[CONSIGNE ÉCRITE A]
Répondez aux questions suivantes sur la discussion consacrée à la RAM de l'iMac G5.
(i) Selon le premier message de Pomme, quelle marque de mémoire a été installée, et où la trouve-t-on ?
(ii) Combien de vis faut-il enlever au dos de l'iMac pour accéder aux emplacements des barrettes ?
(iii) D'après le dernier message, quel type de mémoire faut-il pour l'iMac ?

[EXTRAIT DU TEXTE]
══════════════════════════════

# RAM iMac G5



## dam45 (18 Janvier 2005)

Salut, 
Je compte bientôt acquérir un iMac G5
et je voudrais rajouter de la mémoire a celui ci
je pensai mettre 512 Mo de RAM en plus, qu'en pensez vous ?

J'ai plusieurs question a ce sujet :

1 - Est il necessaire de mettre les barrettes par pair comme sur les PM G5 ?

2 - Quel est la reférence des barrettes mémoire à rajouter pour l'iMac,
et que me conseillez vous de prendre comme modele (efficace et raisonnable côté prix)
et ou puis je le trouver ?

3 - Est il possible de rajouter les memoire à l'achat (comme sur Apple Store) en passant par la Fnac
(je compte bénéficier des 6% de réduction pour le 1er jour avec la carte adhérent)

Merci beaucoup pour vos réponse


----------



## DarKOrange (19 Janvier 2005)

Salut,

1- Si tu utilises des barettes identiques tu actives le bus à 128
2 - Moi j'ai acheté 2 barettes de Corsair Value Select 512 Mo à 89¤ la barette chez Surcoufça marche super !
3 - Je ne pense pas que la FNAC fasse du BTO (Built To Order) comme sur l'AS ...

@+


----------



## Nico64 (19 Janvier 2005)

Salut

comment tu fais pour activer le bus  à 128?


----------



## dam45 (19 Janvier 2005)

Merci pour ta réponse Laurent   

est ce que ça pose un problème pour acttiver le bus a 128 si les 2 barettes 512 sont de marque différentes ? 

merci !


----------



## JPTK (19 Janvier 2005)

dam45 a dit:
			
		

> Merci pour ta réponse Laurent
> 
> est ce que ça pose un problème pour acttiver le bus a 128 si les 2 barettes 512 sont de marque différentes ?
> 
> merci !



Normalement non et en théorie non, après j'ai pas lu suffisamment de témoignages pour être formel.


----------



## iskandar (19 Janvier 2005)

laurent75004 a dit:
			
		

> Salut,
> 
> 1- Si tu utilises des barettes identiques tu actives le bus à 128
> 2 - Moi j'ai acheté 2 barettes de Corsair Value Select 512 Mo à 89¤ la barette chez Surcoufça marche super !
> ...




je te confirme que la fnac ne fait pas du bto

pour ma part, j'ai fais exactement comme toi et j'ai revendu ma barrette de 256 Mo a un nantais


----------



## Pomme (20 Janvier 2005)

dam45 a dit:
			
		

> Salut,
> Je compte bientôt acquérir un iMac G5
> et je voudrais rajouter de la mémoire a celui ci
> je pensai mettre 512 Mo de RAM en plus, qu'en pensez vous ?
> ...



Sur le miens,j'ai mis de la Danelec que l'on trouve chez Macway,tout fonctionne très bien!  
Ce n'est pas la peine de passer par un revendeur pour l'installée,tu as juste 3 vis à enlever au dos de l'imac et tu as acces très facilement aux emplacements des barettes...   une fois enlevé le capot, tu as comme bonus une très belle vue sur la mécanique de la bête!


----------



## Pomme (20 Janvier 2005)

Au fait Dam45, j'allais oublier, la mémoire qu'il te faut pour l'imac, c'est de la SDRAM DDR 3200- 400, voili!

══════════════════════════════

[DONNÉES ENREGISTRÉES]

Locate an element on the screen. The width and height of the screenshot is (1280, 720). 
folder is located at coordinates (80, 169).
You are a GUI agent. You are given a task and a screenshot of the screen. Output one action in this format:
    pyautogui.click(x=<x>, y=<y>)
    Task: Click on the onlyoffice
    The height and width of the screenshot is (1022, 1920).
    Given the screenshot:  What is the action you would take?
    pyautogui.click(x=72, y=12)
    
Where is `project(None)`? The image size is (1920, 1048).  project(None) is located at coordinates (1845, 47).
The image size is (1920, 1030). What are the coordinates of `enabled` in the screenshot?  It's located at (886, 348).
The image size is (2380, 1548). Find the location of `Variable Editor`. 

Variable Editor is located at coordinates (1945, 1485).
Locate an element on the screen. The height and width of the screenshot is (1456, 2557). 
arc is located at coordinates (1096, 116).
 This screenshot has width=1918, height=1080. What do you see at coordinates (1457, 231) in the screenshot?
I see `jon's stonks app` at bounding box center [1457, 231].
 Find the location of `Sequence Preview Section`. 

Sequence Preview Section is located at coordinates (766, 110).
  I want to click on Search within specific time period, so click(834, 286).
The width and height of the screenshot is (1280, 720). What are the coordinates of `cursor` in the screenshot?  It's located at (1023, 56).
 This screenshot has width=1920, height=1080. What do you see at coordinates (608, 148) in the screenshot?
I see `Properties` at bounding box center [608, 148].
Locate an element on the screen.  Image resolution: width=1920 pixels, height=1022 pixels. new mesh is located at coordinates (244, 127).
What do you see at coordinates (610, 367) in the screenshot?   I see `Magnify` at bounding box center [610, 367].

══════════════════════════════

[CONSIGNE ÉCRITE B] Reportez dans une liste numérotée, sans les lignes vides, les lignes de la liste enregistrée depuis son début jusqu'à celle qui contient « folder is located at coordinates (80, 169). », celle-ci comprise.

[RÉSULTAT ATTENDU A]
(i) De la Danelec, que l'on trouve chez Macway.
(ii) Trois vis.
(iii) De la SDRAM DDR 3200- 400.

[RÉSULTAT ATTENDU B]
1. Locate an element on the screen. The width and height of the screenshot is (1280, 720). 
2. folder is located at coordinates (80, 169).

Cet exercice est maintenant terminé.